また、日本文化を紹介するメディアは主に、親日家などそのターゲットが限られているが、ILOHAは、日本にそれほど興味がない人にも広く情報を発信したい考えだ。動画は言語の壁を越えられる良さに加え、「フェイスブックなどの交流サイトで共有されやすく、特に地元発の情報は広がりが期待できる」(畑さん)という。自社サイトもあるが、交流サイトのほうが反応が良いそうだ。地元のフードブロガーがブログ内でILOHAの動画を使うこともあるという。

■コスプレイヤーに注目
今後は動画と合わせて、日本の食品やアニメ関連商品などの物販も計画している。例えば、みそを使った料理を動画で流し、興味を持った人はみそをそのまま購入できるといった仕組みだ。

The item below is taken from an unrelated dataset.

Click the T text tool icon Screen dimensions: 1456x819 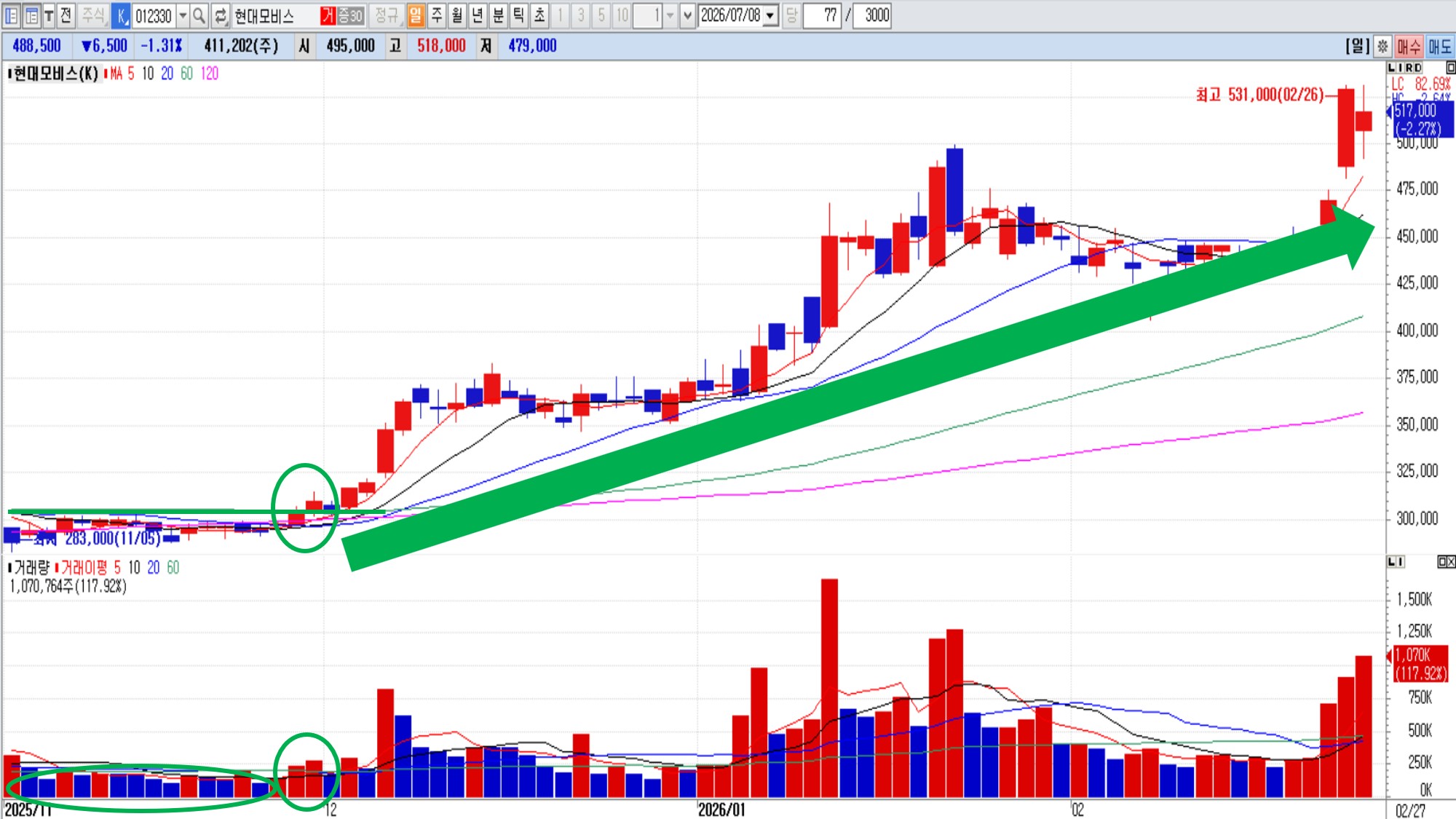point(49,15)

日本食を紹介する動画で工夫しているのは、「あまり日本日本させずに」シドニーらしいポップな音楽を使っていること。文章についても、オージーのコピーライターを起用し、オージー風ギャグを取り入れたりしているそうだ。
畑さんはまた、潜在的な「日本ファン」として、アニメのキャラクターに扮するコスプレイヤーに注目する。「オーストラリアの若い層に確実に発信できる日本のメディアがこれまでなかった」こともあり、ILOHAはコスプレイヤーとの関係を強めていきたい考えだ。
日本食人気について聞くと、「今三つ挙げるとしたら寿司、ラーメン、和牛」とした上で、それよりも「やりたいのは『次の』トレンドを発信すること」だという。今後ブームになる可能性を感じるのは、「鉄板焼き、抹茶、弁当」だとか。

■20歳で起業
畑さんがオーストラリアに来たのは約2年前。最初はミャンマーやインドネシアで事業をしようと思ったが、ビザの問題や、知り合いがいたことでオーストラリアを選んだ。初めての海外だが、アジアの影響が強いことや、大き過ぎない市場規模が「自分に、身の丈に合っている」と思ったそうだ。

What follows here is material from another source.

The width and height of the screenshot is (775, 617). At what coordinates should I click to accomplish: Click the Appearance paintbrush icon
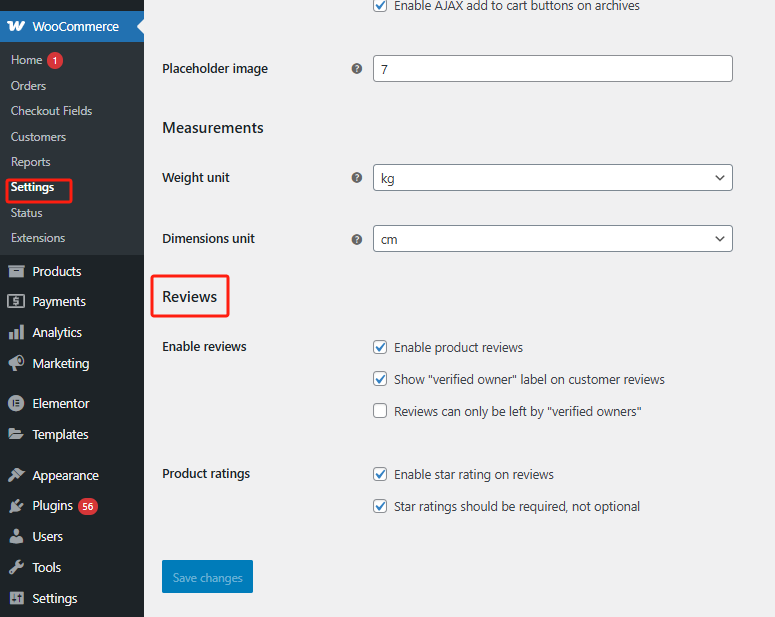[x=16, y=476]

静岡県出身の畑さんは学生だった20歳のときに起業している。地元はサッカーが盛んでフットサル場が多くあるが、当時は会場の予約が電話でしかできず、電話をかけるまで場所が空いているか分からないなど、手間のかかる作業だった。そこで、フットサル場を予約できるサイトを立ち上げたところ、学生を中心に好評だったという。
海外での起業で難しいのは、「文化と言語の違いですね」としみじみ。「大事なことほど日本語の思考で考えてしまう」のがネックで、「会議などでの提案がどうしても『控えめ』になってしまいます」と笑う。
オーストラリアで驚いたのは、夕方5~6時には「誰も働いていない」こと。その半面、時間の使い方を意識するようになったという。まずはILOHAの販売システム構築などを進めるが、将来的には「場所にしばられず」、活動の場を広げていきたい考えだ。